34.0g of suspension was added. The mixture was heated to boiling for 4 hours with stirring and then evaporated. The residue was extracted four times with toluene. The combined toluene extracts were evaporated under vacuum and the residue was distilled in three steps. Boiling point 90-100℃/0.01mmHg (bulb-tube)
(R.)-3-trimethylsilyloxy)-2
-Pyrrolidinone was obtained. (b) The procedure of Example 1, section (a) was repeated, except using (R)-3-(trimethylsilyloxy)-2-pyrrolidinone as the starting material. After recrystallization from ethyl acetate/n-hexane,
Ethyl (R)-(+)-2-(3-
hydroxy-2-oxo-1-pyrrolidinyl)
Acetate was obtained; [α] ²⁰ _D = +68°, [α]

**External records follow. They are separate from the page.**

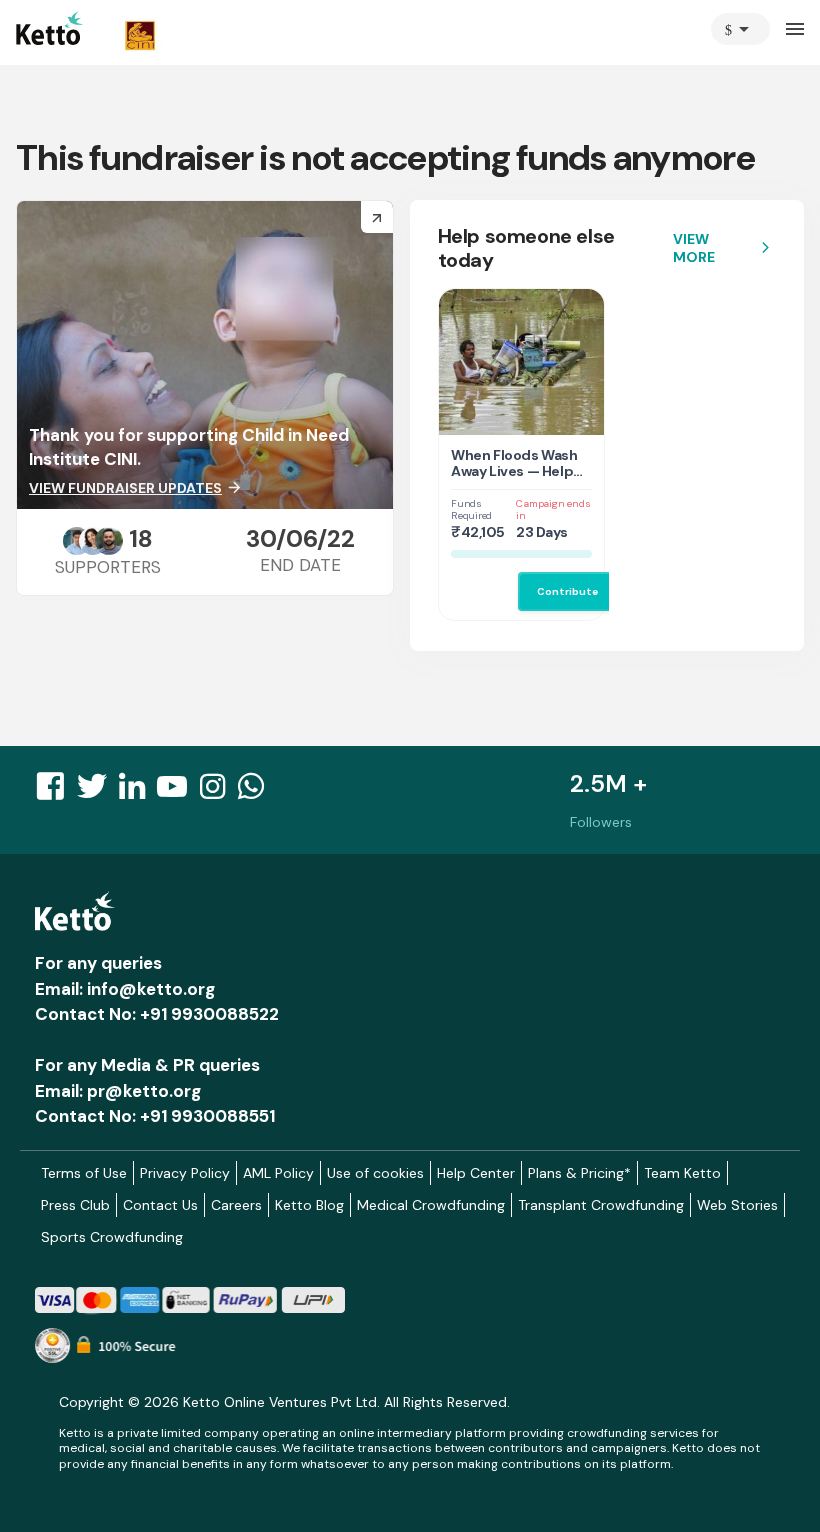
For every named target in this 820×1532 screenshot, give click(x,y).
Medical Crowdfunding (431, 1205)
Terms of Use (84, 1173)
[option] (740, 29)
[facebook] (56, 792)
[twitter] (98, 792)
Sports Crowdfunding (112, 1237)
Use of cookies (375, 1173)
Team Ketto (682, 1173)
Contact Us (160, 1205)
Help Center (476, 1173)
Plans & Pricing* (579, 1173)
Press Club (75, 1205)
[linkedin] (138, 792)
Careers (236, 1205)
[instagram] (218, 792)
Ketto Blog (309, 1205)
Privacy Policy (185, 1173)
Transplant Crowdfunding (601, 1205)
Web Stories (737, 1205)
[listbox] (740, 29)
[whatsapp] (257, 792)
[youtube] (178, 792)
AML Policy (278, 1173)
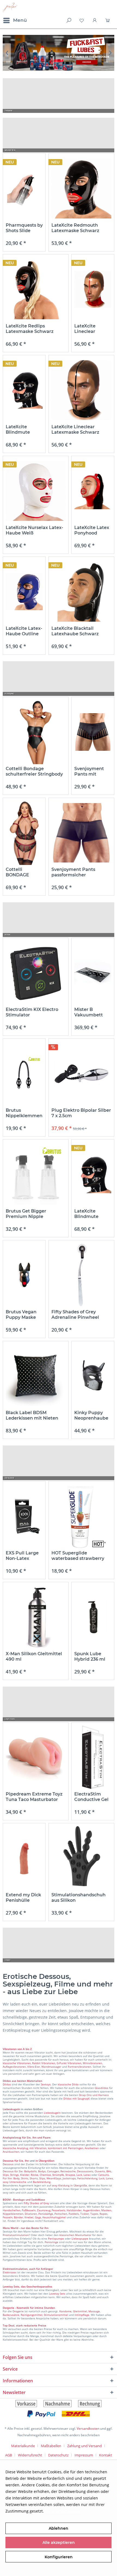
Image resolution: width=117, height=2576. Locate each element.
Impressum (84, 2455)
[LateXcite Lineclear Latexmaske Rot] (92, 289)
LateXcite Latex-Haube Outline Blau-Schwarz (24, 631)
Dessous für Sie (13, 2171)
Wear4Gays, (54, 2178)
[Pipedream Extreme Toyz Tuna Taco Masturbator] (36, 1757)
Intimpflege (82, 2315)
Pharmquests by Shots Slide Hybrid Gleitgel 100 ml (24, 228)
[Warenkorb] (108, 20)
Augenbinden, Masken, (97, 2210)
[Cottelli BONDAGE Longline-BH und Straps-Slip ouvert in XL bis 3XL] (24, 833)
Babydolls (30, 2171)
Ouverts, (100, 2171)
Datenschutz (58, 2455)
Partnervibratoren (79, 2066)
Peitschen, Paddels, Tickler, (72, 2214)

²⁰ ₅₄₆ = +82°, [α] ²⁰ ₃₆₅ = +255° (dimethylformamide, c = 1.0). (c) From ethyl (R)-(+)-2-(3-hydroxy-2-oxo-1-pyrrolidinyl)acetate according to the method described in section (b) of Example 1, (R)
-(+)-2-(3-hydroxy-2-oxo-
1-pyrrolidinyl)acetamide was obtained, which had a melting point of 197-198°C; [α] ²⁰ _D = +81°,
[α] ²⁰ ₅₄₆ = +97°, [α] ²⁰ ₃₆₅ = +308° (dimethylformamide, c = 1.0). Example 5 According to the method described in Example 2, ethyl (R)-
(+)-2-(3-hydroxy-2-oxo-1-
(R)-(+)-cis-N-[2-(2,6-dimethyl-1-piperidinyl)ethyl]-2-(3-hydroxy-2-oxo-1-pyrrolidinyl)acetamide is obtained,
This has a melting point of 101-102°; [α] ²⁰ _D = +43°, [α
]
²⁰ ₅₄₆ = +52°, [α] ²⁰ ₃₆₅ = +162° (acetonitrile, c
= 1.00). Example 6 (a) Similar to the method in section (a) of Example 4,
Ethyl (S)-(-)-2-(3-hydroxy-2-oxo-1-pyrrolidinyl) acetate was obtained from (S)-(-)-4-amino-2-hydroxybutyric acid; melting point 85 ~85.5℃; [α] ²⁰ _D = -
69°, [α] ²⁰ ₅₄₆ = -84°, [α] ²⁰ ₃₆₅ = -259° (
Chloroform, c=1.0). (b) Ethyl (S)-(-)-2-(3-hydroxy-1-pyrrolidinyl) acetate to (S)-(-)-2- according to the method described in section (b) of Example 1.
(3-hydroxy-2-oxo-1-pyrrolidinyl)acetamide is obtained, which has a melting point of
197~198℃; [α] ²⁰ _D = -82°, [α] ²⁰ ₅₄₆ = -99°,
[α] ²⁰ ₃₆₅ = -313° (dimethylformamide, c=
1.00). Example 7 Similarly to the method described in Example 2, ethyl (S)-(-)-2-(3-hydroxy-2-oxo-1-pyrrolidinyl acetate was prepared from (S)-(-)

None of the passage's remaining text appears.